Stripes Aren’t Only On Zebras, You May Find Them On Chicken Breasts Too
by Jocelyn Ngo
Have you ever noticed thin white stripes between the fibers on your chicken breasts? Have you ever occasionally noticed a chicken breast that is a little tougher or firmer to chew? If so, you have stumbled upon chicken breasts coming from chicken with two different types of muscle disorders.
Since chicken breasts have increased in popularity, surpassing beef in 2010, due to the movement to healthier diets, there has been an increase in demand for chicken breast over beef and pork, Muscular diseases called White striping and Woody breasts have recently become a larger concern to consumers, secondary chicken manufacturers, and chicken growers. White striations laced between muscle fibers in chicken breasts and unappealing yellowish color with firmness upon compression occur in birds that are bred to grow at a rapid rate to feed the growing population and demand for lean meat. For consumers, this chicken muscle disorder affects texture and nutritional content of the chicken breasts. For secondary chicken manufacturers, these myopathies negatively affect the processing yields and finished product quality. For chicken growers, successfully mass producing large chickens from the traditional 70 days at 3.08lbs to 47 days at 6.24lbs to keep up with demands is negatively affecting quality of the raw commodity.

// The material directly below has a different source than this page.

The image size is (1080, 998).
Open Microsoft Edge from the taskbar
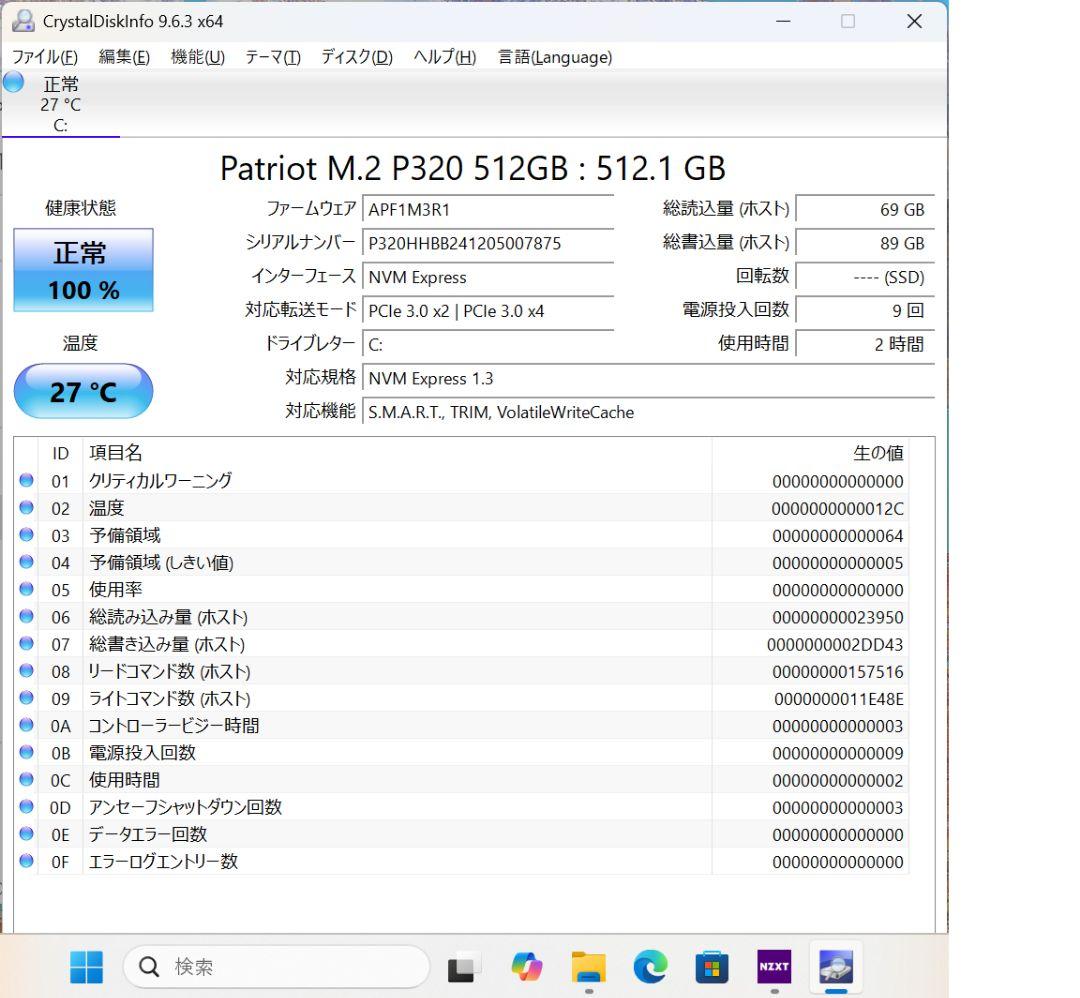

Woody breast and White striping usually occur within the same breast. While white striping affects the appearance and nutritional content of the chicken breast, woody breast mainly affects texture. Woody breast can be detected when one compresses force down upon the breast and experience a hard, “woody”, texture. Frequently, woody breast will show a ridge on the surface of the descending end, a yellowish tint, and a viscous clear fluid on the chicken.

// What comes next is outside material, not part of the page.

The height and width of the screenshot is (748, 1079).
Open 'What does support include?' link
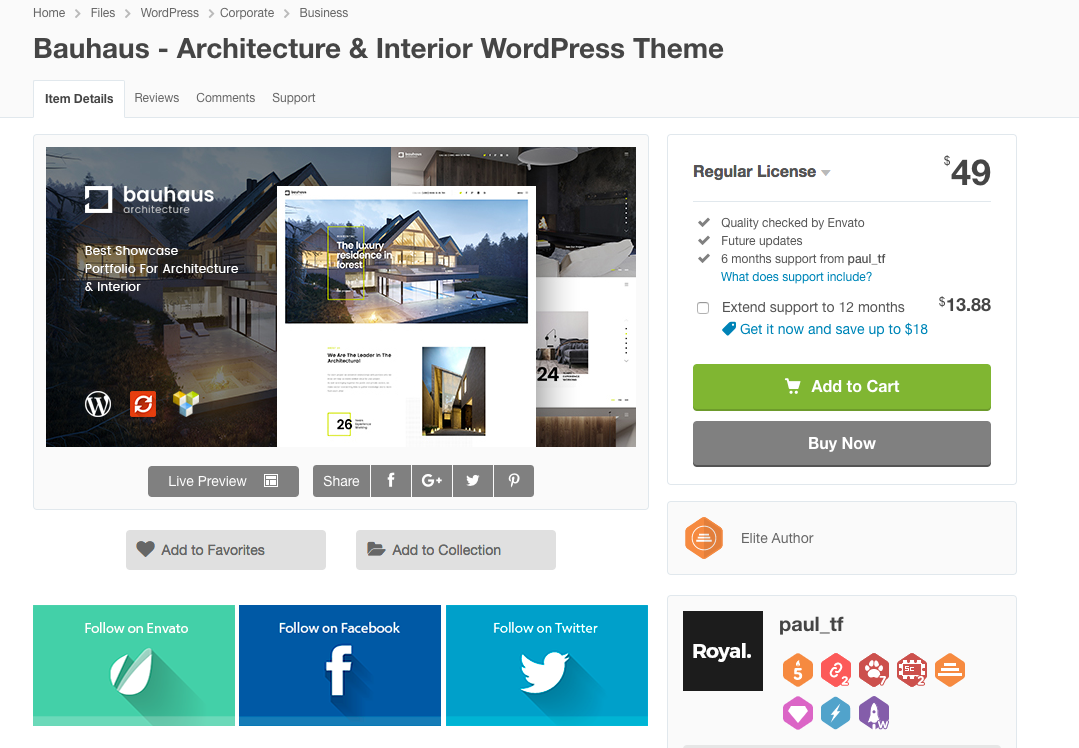click(796, 276)
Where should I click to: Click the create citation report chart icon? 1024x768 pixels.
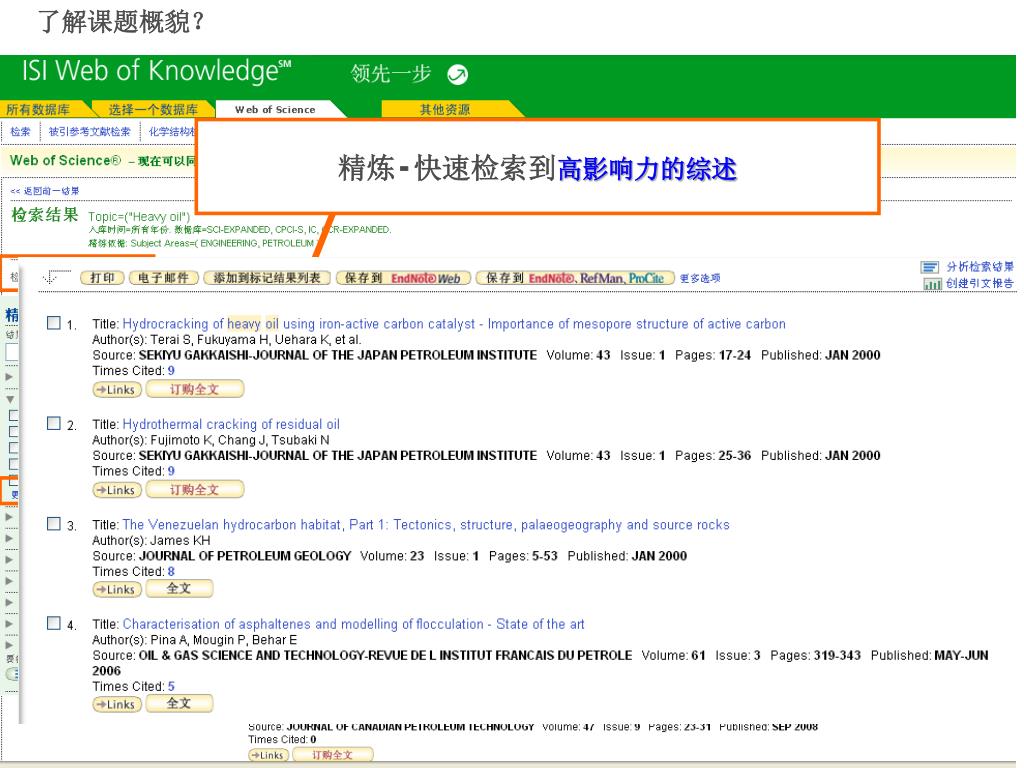tap(929, 283)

White Striping in chickens is a recent concern, with oldest studies dating back to only 2009. Simply put, White striping has occurred mainly in chickens that have higher growth rates. Because of the increasingly high demand for this lean meat due to nutritional factors such as higher protein or price, farmers have chosen to grow breeds with high growth weight and breast yields. White striping has been characterized with muscle degeneration. Consumers can mistake this problem as something comparable to meat marbling, like in beef. White striping is however different because chickens do not normally store fat between their muscles like beef do.
Because low quality chicken with white striping and woody breast is being produced at the beginning of the supply chain, all products that the chicken is being used thereafter are negatively affected. For chicken product manufacturers, white striping affects texture and product yield. Stiffness of the muscles and intramuscular striations of fat between the muscles cause decreased water holding capacity and protein functionality. As a result, manufacturers who use marinades in processing to add flavor and/or other functional uses, are resulting in lower meat yields and quality. Lower meat yields, affect the quality of the product as well as profit. For the consumer, some may notice a difference in texture after cooking and the obvious appearance of white striping on a chicken breast. Also, because of white stripping, the chicken breast may not be as nutritionally beneficial since the fat content in the breast may double while also decreasing the protein content.
White striping and Woody breast are negatively affecting the poultry industry by misconceiving consumers, affecting processors meat yields, and deteriorating finished product quality. White striping on chicken breasts occur when striations parallel to the muscle fibers of fat appear on the surface of the breast. Although the National Chicken council claims that this phenomenon only affects a “small percentage of chicken”, a study sampling 285 breasts found that 95% of chicken breast sampled had white striping, causing other researchers to look into this problem. Woody Breast imparts a tough texture and reduction in water holding capacity in chicken breasts. Spreading this knowledge of these phenomenon will help consumers choose the right quality of chicken when purchasing their groceries and for manufacturers be to aware of profit loss for the reduction of yield caused by a decreased water binding capacity.